SELECTED EXCERPT:
★ ★ ★ ★ ★

I’ve been feeling great since finishing the book which is just as well because yesterday I was reminded that someday I’m going to die. I had an appointment for an eye test. I hate appointments, not just of the medical variety, all of them, even the supposed nice ones like getting my hair done. A day at a spa is my idea of hell.
When I was getting married I resisted the triage of tan/hair/nails quite successfully but in the end my sister did my nails for me as I cringed and jumped about my mother’s kitchen.
I put this down to being a HSP (Highly Sensitive Person) that’s a thing by the way, a bit of an oddball, naturally, and to just wanting to be left alone. What can I say? I can’t bear anyone at me.
I only agreed to the eye appointment because they wouldn’t give me any more contacts without it. Fair enough, it has been years, the jig was up. I then put it off for another two weeks despite having no lenses left and glasses I not only hate wearing but are so scratched I can’t see anything with them, see.
But back to yesterday. I was never asked for my age during an eye test before. ‘What age are you Jane?’ I instantly thought, Omg something’s up.

★ ★ ★ ★ ★

RECORDED DATA:
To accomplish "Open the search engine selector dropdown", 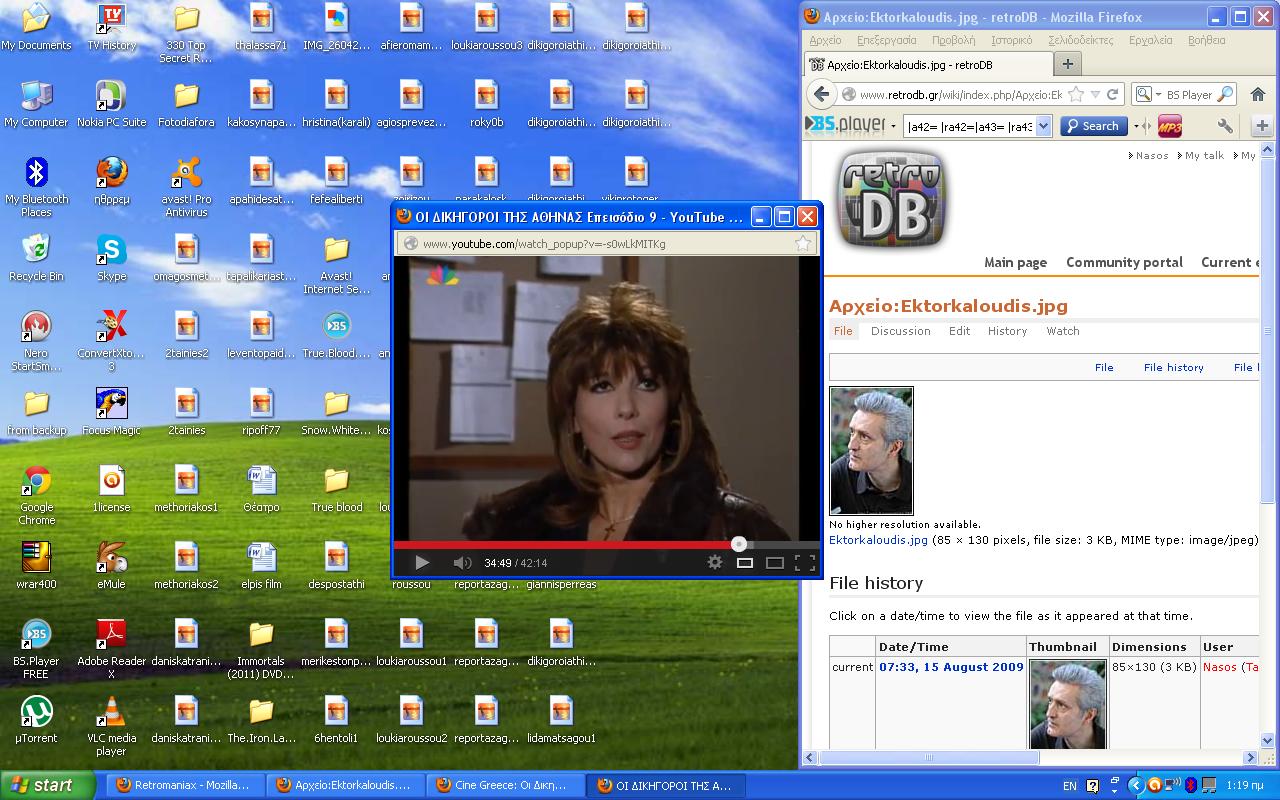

★ ★ ★ ★ ★

PROBLEM SET:
**1)** Summarize the piece about the eye test in two sentences.
**2)** Translate this sentence from the piece about the eye test into French: "I only agreed to the eye appointment because they wouldn't give me any more contacts without it."
**3)** In the piece about the eye test, who did the writer's nails before the wedding?
The listing plays no part in this.

EXERCISE SOLUTIONS:
**1)** Jane hates appointments of every kind and agreed to an eye test only because no more contact lenses would be given without one, then put it off for another two weeks. During the test Jane was asked her age for the first time and instantly thought something was wrong.

**2)** Je n'ai accepté le rendez-vous pour l'examen de la vue que parce qu'on ne voulait plus me donner de lentilles sans cela.

**3)** The writer's sister.